Le Tribunal Administratif de Rennes a annulé la décision du préfet des Côtes-d'Armor retirant l'attestation de demande d'asile de M. B, faute de preuve d'une délégation de signature valable pour cet acte. En revanche, le tribunal a rejeté les autres moyens soulevés contre l'obligation de quitter le territoire français, la fixation du pays de renvoi et l'interdiction de retour d'un an, estimant notamment que le signataire disposait d'une délégation régulière et que les décisions étaient suffisamment motivées. La solution s'appuie sur les articles L. 542-3 du code de l'entrée et du séjour des étrangers et du droit d'asile pour l'annulation, et sur les articles 8 de la Convention européenne des droits de l'homme et L. 611-1 du même code pour le rejet des autres conclusions.

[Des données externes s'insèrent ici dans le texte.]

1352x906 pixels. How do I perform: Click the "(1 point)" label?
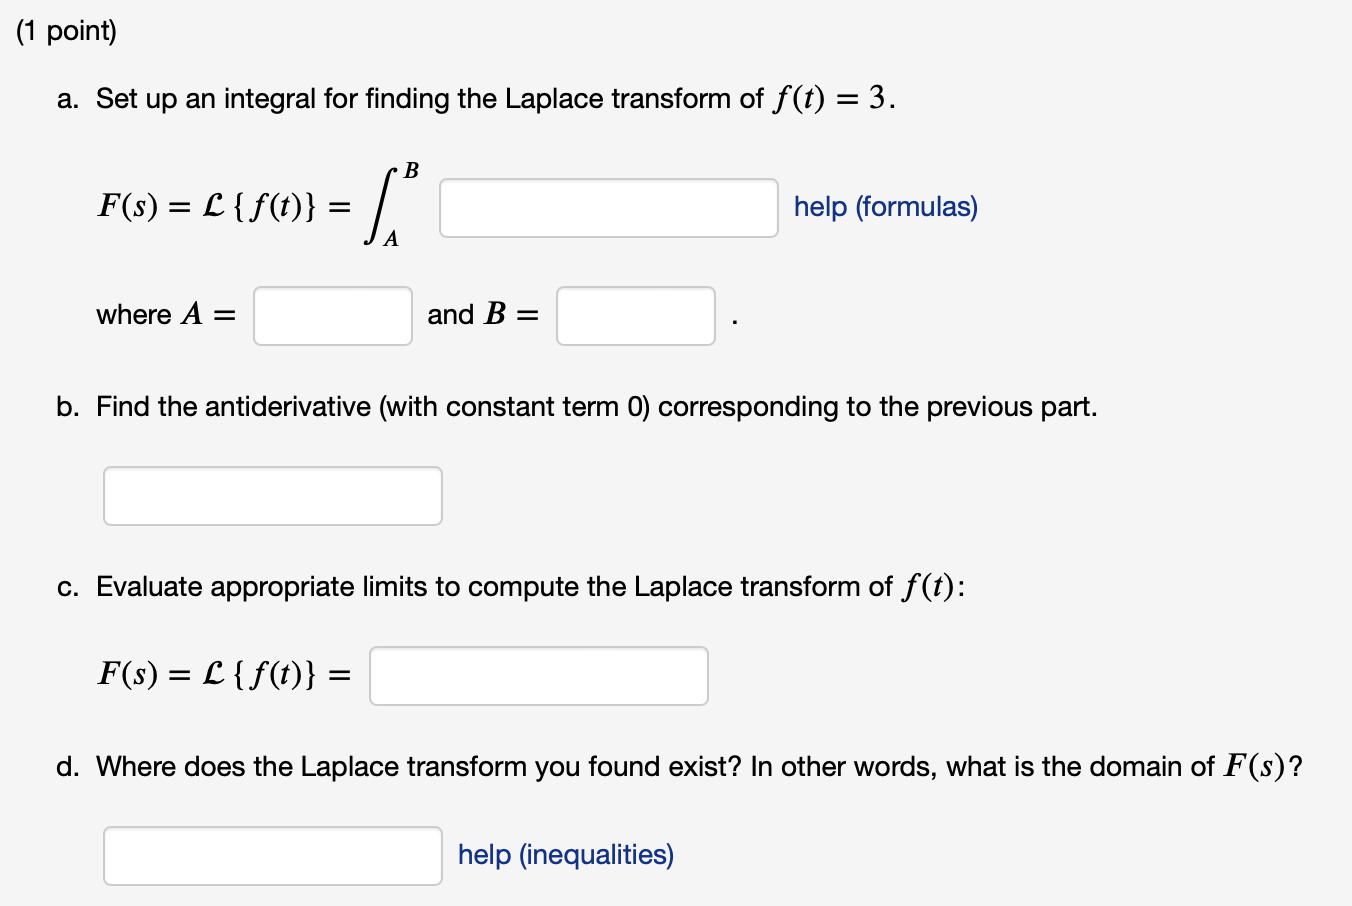pos(66,30)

Le Tribunal administratif de Rennes a rejeté la requête de M. I, ressortissant afghan, qui contestait l'arrêté du préfet du Morbihan du 23 septembre 2024 lui faisant obligation de quitter le territoire français, fixant le pays de destination et prononçant une interdiction de retour de deux ans. Le tribunal a écarté l'ensemble des moyens soulevés, notamment l'incompétence du signataire, l'insuffisance de motivation et la violation de l'article 8 de la Convention européenne des droits de l'homme, en estimant que l'arrêté était suffisamment motivé et que le requérant ne justifiait pas de liens personnels et familiaux anciens et stables en France. La solution retenue confirme la légalité des décisions préfectorales fondées sur les articles L. 611-1, L. 612-8 et L. 721-4 du code de l'entrée et du séjour des étrangers et du droit d'asile.

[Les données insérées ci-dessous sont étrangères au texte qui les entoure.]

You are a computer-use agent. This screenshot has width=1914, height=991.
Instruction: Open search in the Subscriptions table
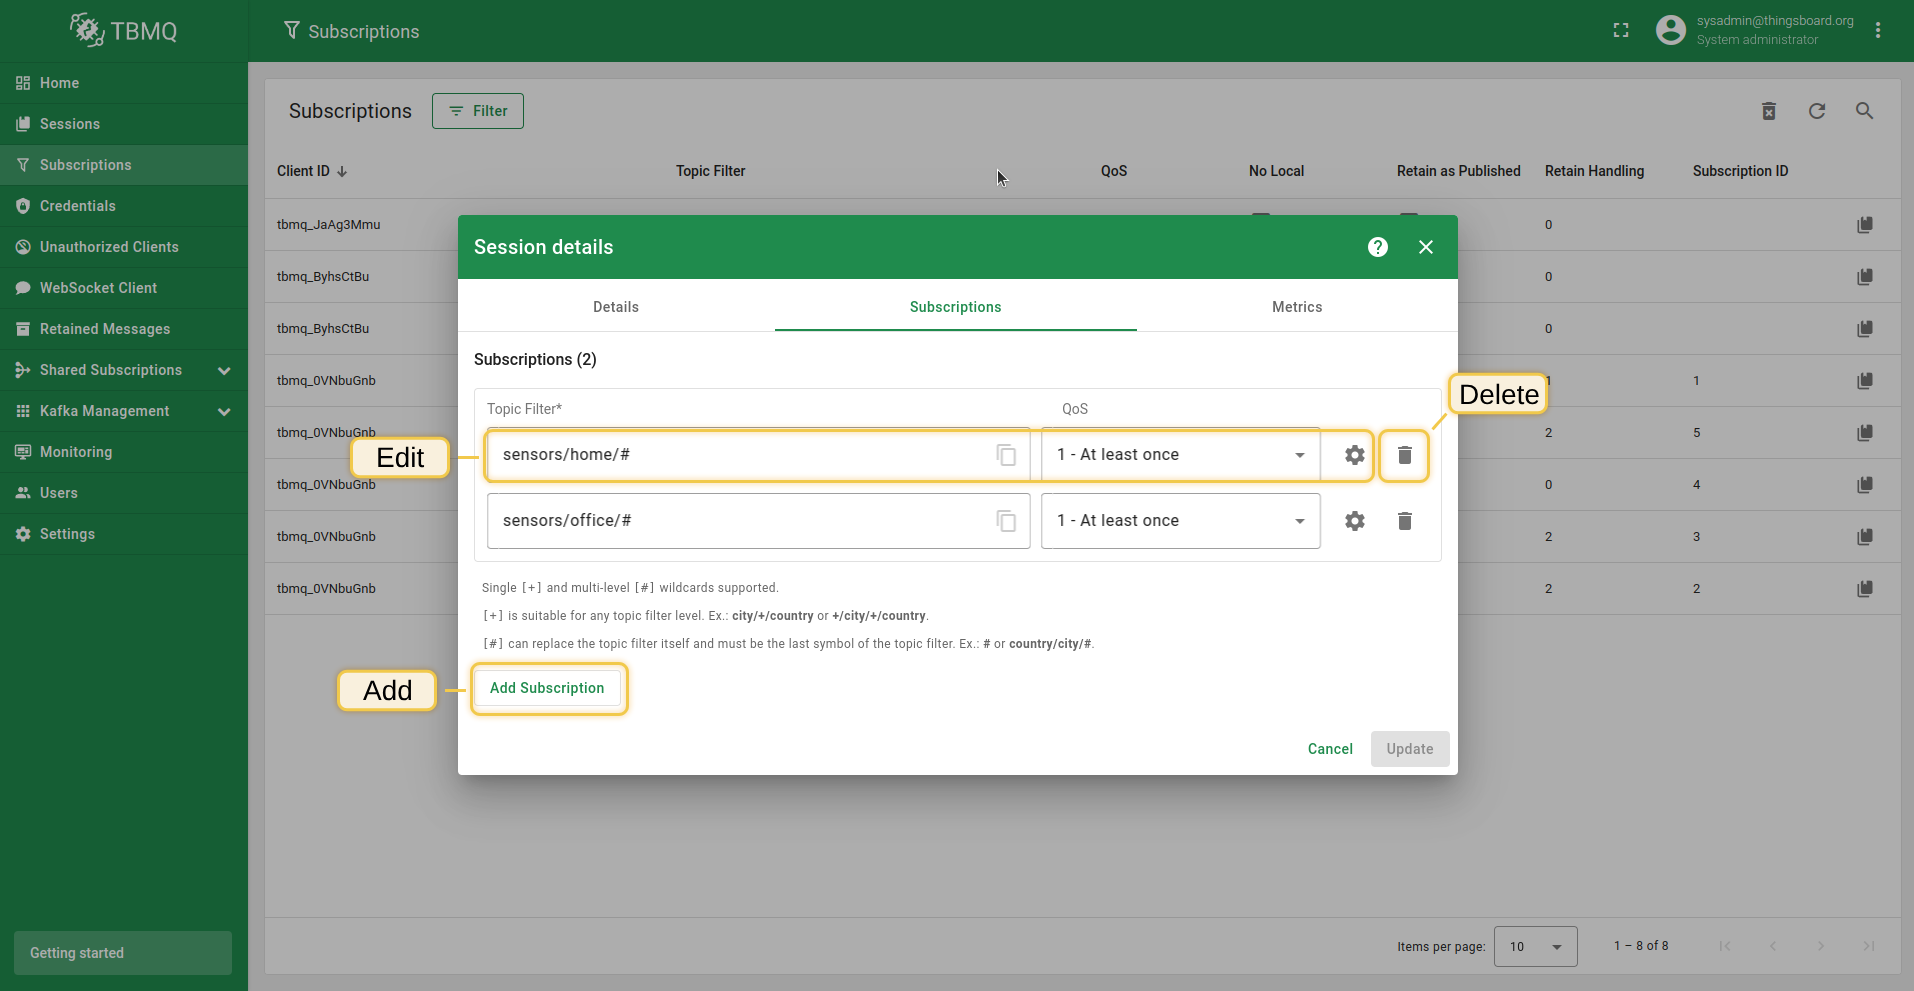(1864, 111)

Le Tribunal Administratif de Rennes a rejeté la requête de Mme E, voisine mitoyenne, qui demandait l'annulation du permis de construire délivré le 17 août 2023 par la maire de Rennes à la société ACP Immo pour la construction d'un immeuble de 16 logements et d'un bureau après démolition d'une maison existante. Le tribunal a écarté l'ensemble des moyens soulevés, notamment celui tiré de l'incompétence du signataire, faute de preuve de la démission de l'adjointe avant la signature de l'arrêté, et celui fondé sur l'article R. 423-50 du code de l'urbanisme, insuffisamment étayé. La solution retenue est le rejet des conclusions d'annulation, sans qu'il soit nécessaire d'examiner les autres moyens.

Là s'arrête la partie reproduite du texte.